Por fim, com a pandemia e as reflexões que a acompanharam, várias marcas reduziram radicalmente o seu ritmo e a sua oferta, disponibilizando apenas duas coleções por ano em vez de quatro ou mais anteriormente.
Dries van Noten lançou o movimento com Marine Serre num manifesto publicado em maio, no qual pede que as roupas cheguem às lojas durante a temporada e permaneçam nas lojas por mais tempo. Alessandro Michele seguiu o exemplo, abandonando "o ritual antiquado da sazonalidade". Sua última coleção revelada na GucciFest, que chegará às lojas em abril, mistura gêneros e estações do ano. A Y/Project acaba de anunciar a sua mudança para duas coleções anuais para deixar mais espaço aberto à criatividade.

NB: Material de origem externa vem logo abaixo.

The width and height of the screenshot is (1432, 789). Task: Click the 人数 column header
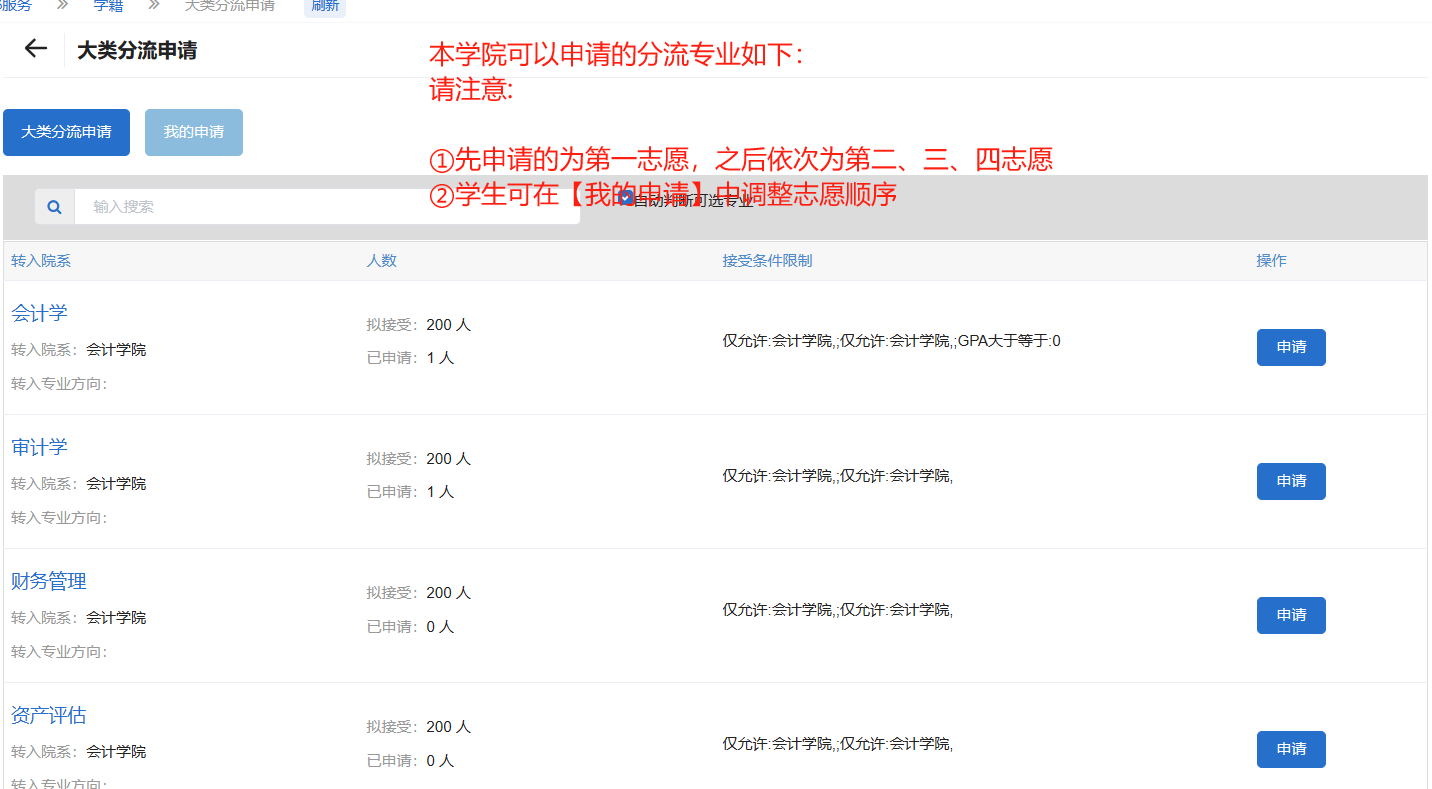[x=381, y=261]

Rumo a uma reorganização do ciclo de produção?
Surfando neste movimento, algumas marcas reorganizaram o seu ciclo de produção e entrega, aproximando-se de um formato "see now, buy now", que consiste em revelar as criações quando chegam às lojas. Este tem sido o caso da Mugler e Michael Kors. O exemplo mais recente são as mini mostras de vídeo lançadas pela Dolce & Gabbana em seu website e redes sociais dedicadas às pré-coleções, diretamente disponíveis para venda na sua loja eletrônica e nas suas próprias boutiques.
Esta miríade de projetos e outras soluções inovadoras não fará desaparecer as Semanas da Moda. "O digital não é uma alternativa, mas uma adição que oferece uma nova forma de expressão às maisons", diz Serge Carreira, que também está convencido do papel insubstituível da ferramenta digital no comércio atacadista, através de showrooms digitais e da possibilidade de fazer zoom sobre os produtos, o que poupa tempo e dinheiro às empresas de moda.
Mas, segundo Carreira, o desfile está longe de ser substituído. "No computador, nunca se terá a experiência de um espetáculo ao vivo, nem em Paris ou Milão durante a Semana da Moda. E nada irá substituir este diálogo com o designer".
"As Semanas da Moda concentram o mundo inteiro em poucos dias num só lugar. A atenção em torno dos acontecimentos é muito maior e cria um efeito de alavanca", diz ainda. "É também um momento de encontros, emoções, trocas e interação profissional, que é indispensável. Sem esquecer as jovens empresas, que precisam de mostrar os seus produtos para serem conhecidas". E para concluir: "Não se trata apenas do espetáculo".